Acórdão do Supremo Tribunal de Justiça
Processo:
047434
Nº Convencional: JSTJ00030501
Relator: AMADO GOMES
Descritores: REJEIÇÃO DE RECURSO
COMPETÊNCIA DO SUPREMO TRIBUNAL DE JUSTIÇA
DUPLO GRAU DE JURISDIÇÃO
PROVA TESTEMUNHAL
REGISTO
RENOVAÇÃO DE PROVA
ASSOCIAÇÃO CRIMINOSA
Nº do Documento: SJ199503080474343
Data do Acordão: 03/08/1995
Votação: UNANIMIDADE
Texto Integral: N
Privacidade: 1
Meio Processual: REC PENAL.
Decisão: NEGADO PROVIMENTO. ALTERADA A DECISÃO. REJEITADO O RECURSO.
Área Temática: DIR CRIM - CRIM C/SOCIEDADE / CRIM C/PATRIMÓNIO.
DIR PROC PENAL - RECURSOS.
Legislação Nacional:
Jurisprudência Nacional:
Sumário : I - O princípio geral da documentação das declarações orais não significa uma obrigação de registo de prova para efeito de recurso mas apenas um meio para o Tribunal Colectivo poder controlar a prova produzida em audiência.
II - Nunca o S.T.J. pode servir-se do registo de prova que tenha sido feita.
III - O S.T.J. não reexamina a matéria de facto decidida pelo Tribunal Colectivo; apenas pode detectar nela os vícios a que alude o artigo 410 n. 2 do C.P.P. a fim de que, em novo julgamento na 1. instância, os mesmos possam ser sanados.
IV - O disposto nos artigos 363 e 364 do C.P.P. não prejudica o duplo grau de jurisdição em matéria de facto nem viola o disposto no artigo 32 n. 1 da C.R.
V - O facto de o S.T.J. não conhecer matéria de facto assenta na superior garantia que o C.P.P. atribui à apreciação da prova feita pelo Tribunal Colectivo, mercê da sua estrutura colegial e da imediação da prova.
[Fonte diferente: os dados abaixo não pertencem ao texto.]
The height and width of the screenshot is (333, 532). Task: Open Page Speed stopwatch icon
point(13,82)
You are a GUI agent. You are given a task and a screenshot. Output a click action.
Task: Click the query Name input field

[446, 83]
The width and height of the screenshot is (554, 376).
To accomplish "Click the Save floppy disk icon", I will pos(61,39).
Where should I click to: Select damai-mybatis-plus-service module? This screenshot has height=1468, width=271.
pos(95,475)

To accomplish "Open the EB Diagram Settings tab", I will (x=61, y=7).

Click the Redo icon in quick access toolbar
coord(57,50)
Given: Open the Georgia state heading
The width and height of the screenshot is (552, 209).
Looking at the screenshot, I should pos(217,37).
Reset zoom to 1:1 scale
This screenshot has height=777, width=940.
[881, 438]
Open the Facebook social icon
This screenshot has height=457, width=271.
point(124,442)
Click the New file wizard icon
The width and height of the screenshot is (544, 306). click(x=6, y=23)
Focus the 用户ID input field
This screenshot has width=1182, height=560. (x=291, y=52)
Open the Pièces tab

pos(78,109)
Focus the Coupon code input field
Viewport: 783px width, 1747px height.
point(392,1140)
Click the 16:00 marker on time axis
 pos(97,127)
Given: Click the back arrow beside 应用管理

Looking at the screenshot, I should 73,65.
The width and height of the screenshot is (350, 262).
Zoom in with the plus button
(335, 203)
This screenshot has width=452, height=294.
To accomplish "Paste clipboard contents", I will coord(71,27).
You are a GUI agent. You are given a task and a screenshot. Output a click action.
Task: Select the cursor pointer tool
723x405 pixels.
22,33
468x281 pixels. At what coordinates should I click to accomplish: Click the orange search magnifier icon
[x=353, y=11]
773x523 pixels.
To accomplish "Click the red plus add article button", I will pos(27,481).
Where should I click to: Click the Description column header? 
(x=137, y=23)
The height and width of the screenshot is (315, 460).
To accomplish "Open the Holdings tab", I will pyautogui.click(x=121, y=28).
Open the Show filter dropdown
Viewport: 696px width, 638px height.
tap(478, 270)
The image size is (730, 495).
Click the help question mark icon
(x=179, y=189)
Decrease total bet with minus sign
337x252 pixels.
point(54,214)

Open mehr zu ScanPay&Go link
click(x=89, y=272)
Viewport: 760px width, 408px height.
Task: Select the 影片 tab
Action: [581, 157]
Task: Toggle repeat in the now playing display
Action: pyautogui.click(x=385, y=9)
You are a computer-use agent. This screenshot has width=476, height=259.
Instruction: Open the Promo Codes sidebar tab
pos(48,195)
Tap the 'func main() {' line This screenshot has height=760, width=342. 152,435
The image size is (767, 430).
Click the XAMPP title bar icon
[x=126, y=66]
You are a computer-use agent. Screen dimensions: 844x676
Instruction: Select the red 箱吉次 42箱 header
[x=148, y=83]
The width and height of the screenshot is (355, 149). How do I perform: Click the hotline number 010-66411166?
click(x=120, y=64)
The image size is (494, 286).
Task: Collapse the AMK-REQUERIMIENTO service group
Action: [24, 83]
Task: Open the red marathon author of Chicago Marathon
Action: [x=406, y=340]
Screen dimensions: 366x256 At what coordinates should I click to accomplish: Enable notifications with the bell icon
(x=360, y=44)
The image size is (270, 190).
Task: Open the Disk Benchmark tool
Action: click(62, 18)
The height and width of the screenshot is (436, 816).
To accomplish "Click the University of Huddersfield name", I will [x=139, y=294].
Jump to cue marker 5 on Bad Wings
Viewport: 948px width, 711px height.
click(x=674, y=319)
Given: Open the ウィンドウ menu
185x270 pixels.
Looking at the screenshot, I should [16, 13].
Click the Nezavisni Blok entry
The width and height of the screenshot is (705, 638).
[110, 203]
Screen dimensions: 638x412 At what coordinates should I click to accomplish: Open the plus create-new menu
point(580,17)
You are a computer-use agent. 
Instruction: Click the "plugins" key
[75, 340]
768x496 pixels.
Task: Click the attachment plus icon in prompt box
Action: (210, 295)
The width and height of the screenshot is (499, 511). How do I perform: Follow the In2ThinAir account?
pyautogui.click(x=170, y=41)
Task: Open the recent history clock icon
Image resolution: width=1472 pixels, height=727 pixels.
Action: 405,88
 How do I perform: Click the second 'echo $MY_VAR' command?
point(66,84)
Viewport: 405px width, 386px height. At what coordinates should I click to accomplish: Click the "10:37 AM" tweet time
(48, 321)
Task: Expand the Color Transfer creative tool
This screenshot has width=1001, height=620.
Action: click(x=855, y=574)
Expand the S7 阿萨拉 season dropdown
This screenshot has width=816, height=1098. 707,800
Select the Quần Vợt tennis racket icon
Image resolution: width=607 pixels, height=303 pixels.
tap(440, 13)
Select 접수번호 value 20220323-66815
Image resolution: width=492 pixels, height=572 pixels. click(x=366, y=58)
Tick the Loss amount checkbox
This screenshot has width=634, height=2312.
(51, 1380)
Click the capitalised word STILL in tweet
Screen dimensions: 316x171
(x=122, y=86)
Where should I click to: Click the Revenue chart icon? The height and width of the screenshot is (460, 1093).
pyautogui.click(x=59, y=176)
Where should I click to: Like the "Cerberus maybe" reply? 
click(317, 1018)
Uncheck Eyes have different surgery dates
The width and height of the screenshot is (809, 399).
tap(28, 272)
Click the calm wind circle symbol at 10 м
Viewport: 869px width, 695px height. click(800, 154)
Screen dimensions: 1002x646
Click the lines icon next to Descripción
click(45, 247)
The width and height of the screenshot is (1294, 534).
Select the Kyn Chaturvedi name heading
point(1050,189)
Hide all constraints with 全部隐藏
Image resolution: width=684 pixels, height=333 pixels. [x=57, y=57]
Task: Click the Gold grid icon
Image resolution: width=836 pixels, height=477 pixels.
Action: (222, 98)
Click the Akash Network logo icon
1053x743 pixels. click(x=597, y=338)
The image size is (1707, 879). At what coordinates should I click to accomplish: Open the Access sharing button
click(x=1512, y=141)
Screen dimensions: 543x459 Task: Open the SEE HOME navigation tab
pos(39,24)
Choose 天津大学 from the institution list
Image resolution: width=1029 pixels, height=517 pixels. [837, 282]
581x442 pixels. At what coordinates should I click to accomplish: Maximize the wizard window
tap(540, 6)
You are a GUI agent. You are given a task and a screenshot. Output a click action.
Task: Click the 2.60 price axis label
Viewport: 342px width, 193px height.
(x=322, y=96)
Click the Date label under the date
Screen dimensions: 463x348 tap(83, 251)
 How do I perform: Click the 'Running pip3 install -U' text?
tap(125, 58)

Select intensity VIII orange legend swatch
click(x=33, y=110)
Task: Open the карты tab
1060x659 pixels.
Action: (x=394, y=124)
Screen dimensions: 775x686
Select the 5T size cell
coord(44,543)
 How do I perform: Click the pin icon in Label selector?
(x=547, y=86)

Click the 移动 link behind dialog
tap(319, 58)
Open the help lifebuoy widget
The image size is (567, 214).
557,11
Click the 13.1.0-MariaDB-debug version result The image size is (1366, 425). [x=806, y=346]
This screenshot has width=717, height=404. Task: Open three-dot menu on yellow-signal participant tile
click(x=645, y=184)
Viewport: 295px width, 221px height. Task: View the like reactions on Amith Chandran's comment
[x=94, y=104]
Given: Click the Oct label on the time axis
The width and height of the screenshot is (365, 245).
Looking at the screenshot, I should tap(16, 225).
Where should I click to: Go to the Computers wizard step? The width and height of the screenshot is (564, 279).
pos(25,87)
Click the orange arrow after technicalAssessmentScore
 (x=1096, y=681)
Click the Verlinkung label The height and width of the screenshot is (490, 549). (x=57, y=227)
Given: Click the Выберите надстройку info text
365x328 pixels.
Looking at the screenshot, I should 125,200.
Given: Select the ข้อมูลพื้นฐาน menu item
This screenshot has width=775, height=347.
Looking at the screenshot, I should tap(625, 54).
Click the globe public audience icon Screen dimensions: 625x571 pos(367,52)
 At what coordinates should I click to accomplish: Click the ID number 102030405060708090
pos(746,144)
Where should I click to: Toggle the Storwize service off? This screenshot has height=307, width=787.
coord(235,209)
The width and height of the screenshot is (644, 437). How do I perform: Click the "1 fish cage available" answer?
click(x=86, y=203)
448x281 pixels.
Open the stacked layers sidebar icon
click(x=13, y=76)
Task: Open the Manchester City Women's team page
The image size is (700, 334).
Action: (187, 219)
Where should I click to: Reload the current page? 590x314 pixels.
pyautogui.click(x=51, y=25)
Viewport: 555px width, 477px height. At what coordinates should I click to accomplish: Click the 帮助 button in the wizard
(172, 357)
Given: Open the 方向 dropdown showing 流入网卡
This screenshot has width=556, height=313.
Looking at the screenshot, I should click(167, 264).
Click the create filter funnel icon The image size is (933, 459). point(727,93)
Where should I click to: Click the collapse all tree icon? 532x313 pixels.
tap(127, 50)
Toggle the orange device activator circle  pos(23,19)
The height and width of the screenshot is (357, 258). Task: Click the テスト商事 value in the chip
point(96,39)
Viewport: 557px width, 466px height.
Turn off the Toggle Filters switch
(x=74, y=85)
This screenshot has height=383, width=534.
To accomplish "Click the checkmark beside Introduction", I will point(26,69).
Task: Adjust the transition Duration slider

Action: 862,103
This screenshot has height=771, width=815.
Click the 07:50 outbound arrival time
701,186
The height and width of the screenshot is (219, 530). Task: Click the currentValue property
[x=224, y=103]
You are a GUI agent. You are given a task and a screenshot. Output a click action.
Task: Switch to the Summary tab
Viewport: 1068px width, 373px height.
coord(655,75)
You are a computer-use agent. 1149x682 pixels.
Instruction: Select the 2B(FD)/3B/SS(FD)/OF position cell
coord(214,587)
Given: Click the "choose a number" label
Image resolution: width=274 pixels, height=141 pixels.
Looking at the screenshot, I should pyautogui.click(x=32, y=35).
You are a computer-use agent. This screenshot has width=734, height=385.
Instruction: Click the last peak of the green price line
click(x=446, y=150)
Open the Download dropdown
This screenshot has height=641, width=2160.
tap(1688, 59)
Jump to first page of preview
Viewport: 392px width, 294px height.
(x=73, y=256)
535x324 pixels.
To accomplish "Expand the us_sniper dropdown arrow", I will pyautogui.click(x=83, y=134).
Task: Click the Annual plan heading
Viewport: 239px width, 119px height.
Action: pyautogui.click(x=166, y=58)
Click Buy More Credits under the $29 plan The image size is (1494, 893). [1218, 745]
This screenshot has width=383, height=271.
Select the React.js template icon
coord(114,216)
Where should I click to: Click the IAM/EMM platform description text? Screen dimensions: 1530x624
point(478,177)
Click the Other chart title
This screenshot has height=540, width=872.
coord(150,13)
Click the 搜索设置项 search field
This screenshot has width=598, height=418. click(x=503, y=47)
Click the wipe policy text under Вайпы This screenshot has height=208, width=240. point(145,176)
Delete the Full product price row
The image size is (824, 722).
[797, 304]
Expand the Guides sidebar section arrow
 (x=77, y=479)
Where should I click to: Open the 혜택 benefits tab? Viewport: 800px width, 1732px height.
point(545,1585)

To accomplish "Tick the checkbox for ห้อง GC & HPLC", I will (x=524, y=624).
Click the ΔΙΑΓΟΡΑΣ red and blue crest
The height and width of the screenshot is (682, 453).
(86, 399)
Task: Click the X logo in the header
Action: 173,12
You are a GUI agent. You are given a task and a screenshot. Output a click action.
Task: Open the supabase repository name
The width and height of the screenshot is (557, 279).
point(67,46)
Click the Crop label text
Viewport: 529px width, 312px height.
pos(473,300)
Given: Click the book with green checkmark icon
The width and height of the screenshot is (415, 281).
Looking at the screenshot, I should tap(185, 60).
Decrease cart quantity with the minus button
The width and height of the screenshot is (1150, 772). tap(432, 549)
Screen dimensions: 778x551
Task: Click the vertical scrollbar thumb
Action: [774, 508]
VI - A C.R. não consagra expressamente o princípio do duplo grau de jurisdição. Só indirectamente o direito de recurso resulta daquele diploma, na medida em que nele se prevê a existência de tribunais de recurso.
Não existindo uma imposição constitucional, o legislador ordinário pode livremente estabelecer as regras sobre os recursos desde que delas não resulte, na prática a sua ineficácia.
VII - O S.T.J. nunca procede à renovação da prova nem altera a matéria de facto. Tal renovação só pode ter lugar perante os Tribunais de Relação nos casos indicados no artigo 430 do C.P.P.
VIII - O crime de associação criminosa tem como características essenciais o funiar, fazer parte ou dirigir um grupo destinado a praticar crimes.
Para a verificação da associação criminosa basta a existência duma união de vontades para a prática de crimes, com estabilidade e permanência, quer os crimes sejam praticados em nome e no interesse do grupo, quer o sejam em nome dos seus elementos. É essencial verificar-se o fim abstracto da prática de crimes, a estabilidade organizativa e uma ideia de permanência ou duração.
IX - O S.T.J., no âmbito dos seus poderes de cognição, pode corrigir a incriminação dos factos, ainda que para um crime mais grave, sem que isso traduza violação do disposto no artigo 359 do C.P.P., porque a correcção assenta nos factos provados sem qualquer alteração. O que este Tribunal não pode é agravar a pena imposta, por a tanto obstar o disposto no artigo 401 do C.P.P.